I Have this:
public void actionPerformed1(ActionEvent e) { ... }
public void actionPerformed2(ActionEvent e) { ... }
public void actionPerformed3(ActionEvent e) { ... }
JButton b = new JButton();
b.addActionListener(this::actionPerformed1);
b.addActionListener(this::actionPerformed2);
b.addActionListener(this::actionPerformed3);
The code always executes action 3, then 2 and 1 in that order.
Is it possible to stop the execution of the queue without throwing a run time exception?
Thanks for your time.
I think you cannot stop it without using an Exception. If you look at the code in JButton which gets executed when its firing an ActionEvent (s.b.), you see that its just iterating in a for loop over a copy of the array of registered ActionListeners.
So you can try within the callback methods to unregister all Actionlisteners but this does not help since the loop uses a local copy. And you cannot increment the variable i from the callback neither.

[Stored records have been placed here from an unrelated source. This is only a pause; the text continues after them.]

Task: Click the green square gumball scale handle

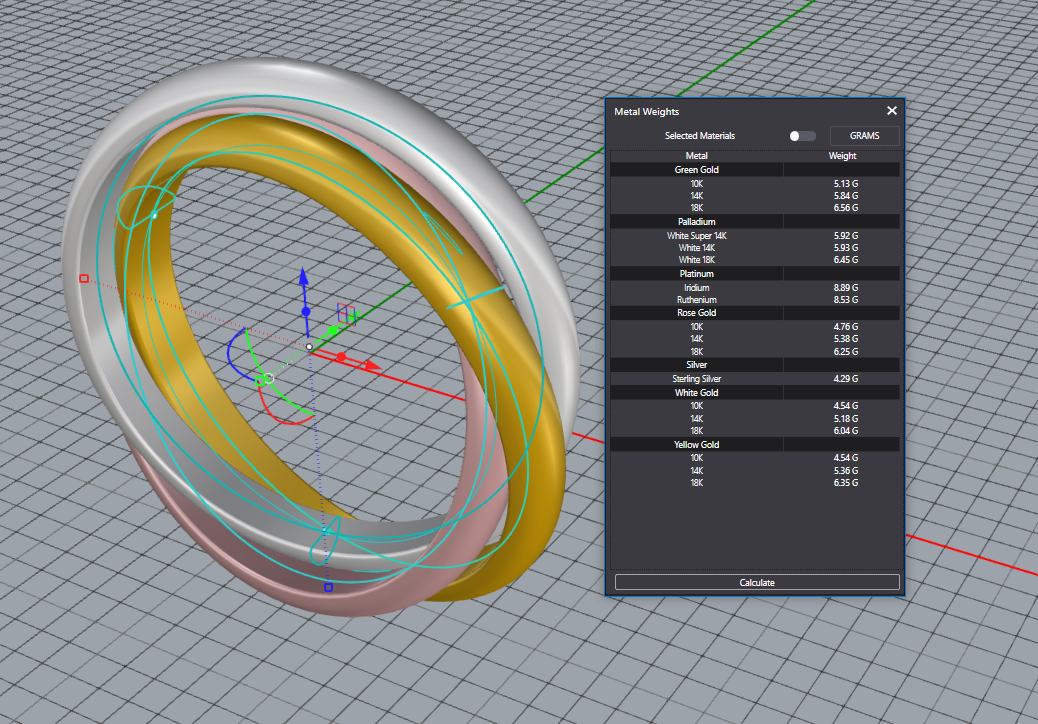Action: 262,379
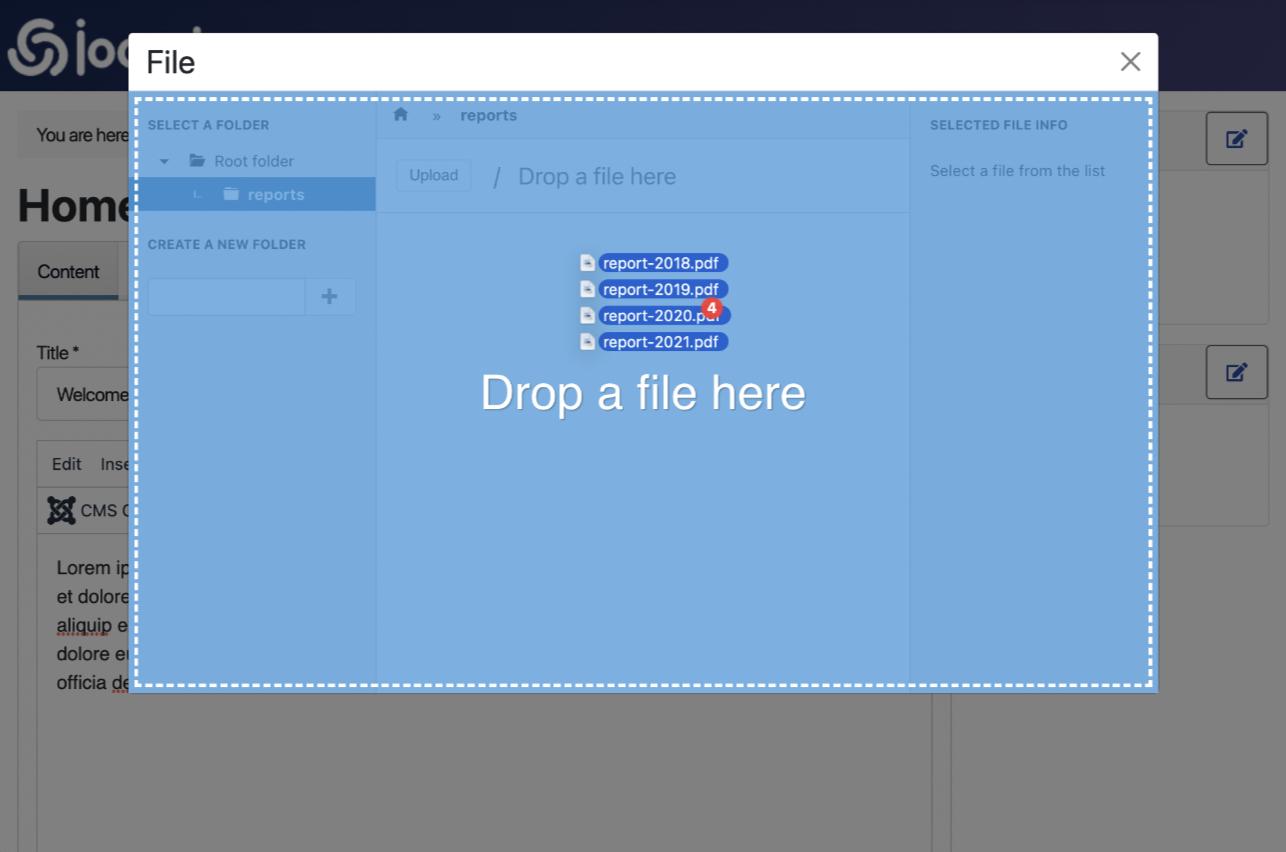Open reports in the breadcrumb path

tap(488, 116)
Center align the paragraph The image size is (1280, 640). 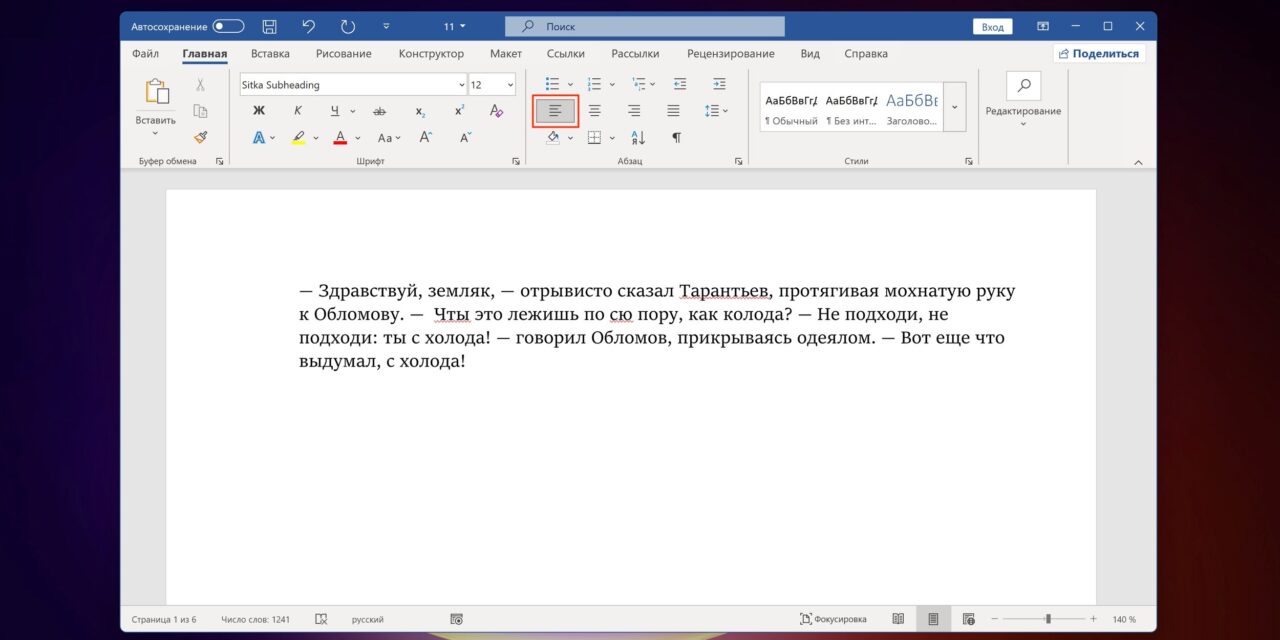tap(595, 111)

protected void fireActionPerformed(ActionEvent e)
{
// Dispatch a copy of the given ActionEvent in order to
// set the source and action command correctly.

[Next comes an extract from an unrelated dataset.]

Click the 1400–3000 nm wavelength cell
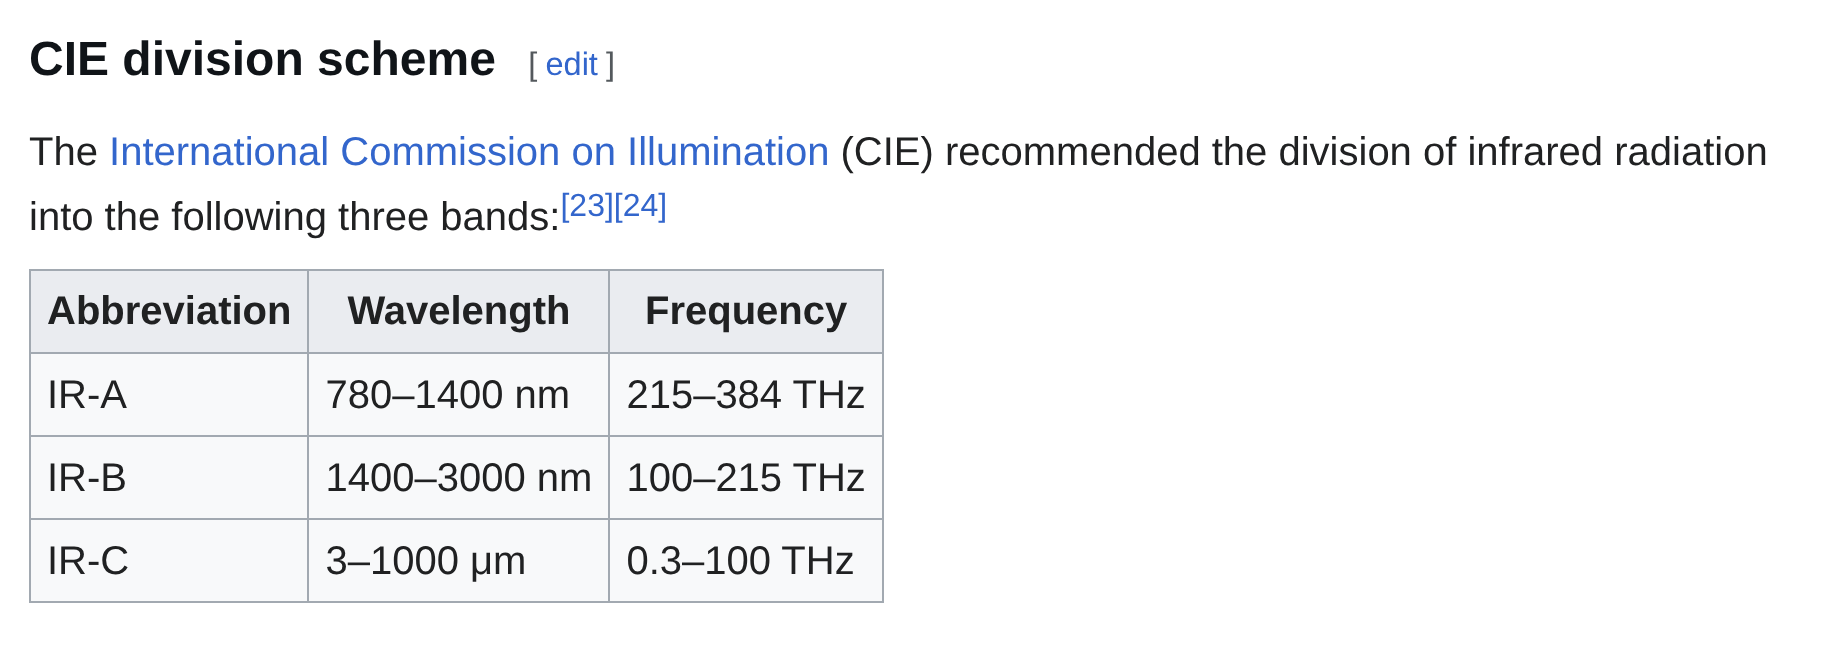Screen dimensions: 1830x664 point(458,478)
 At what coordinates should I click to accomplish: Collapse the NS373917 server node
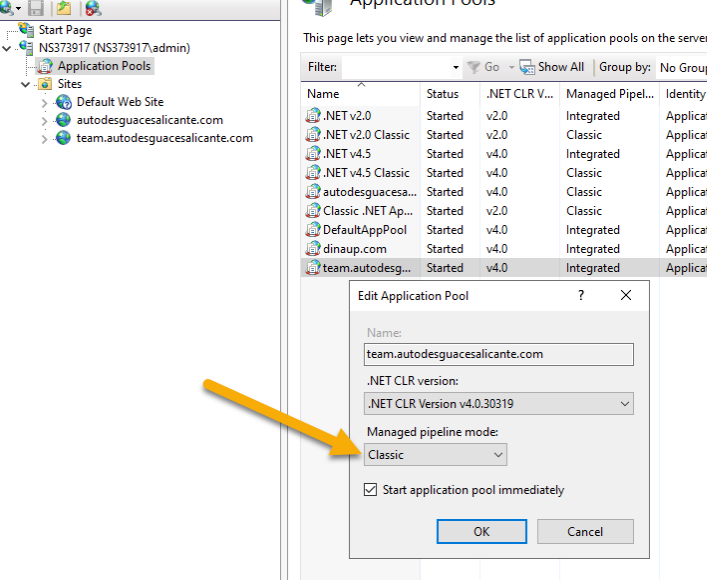9,48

ActionEvent ae = new ActionEvent(
this,
e.getID(),
getActionCommand(),
e.getWhen(),
e.getModifiers());
ActionListener[] listeners = getActionListeners();
for (int i = 0; i < listeners.length; i++) //no way to prematurely terminate this loop
listeners[i].actionPerformed(ae);
}
However you can use a common variable in your class to signal in your callback methods, that they should just return, but this would not avoid their execution, but rather execute code which just decides to prematurely return.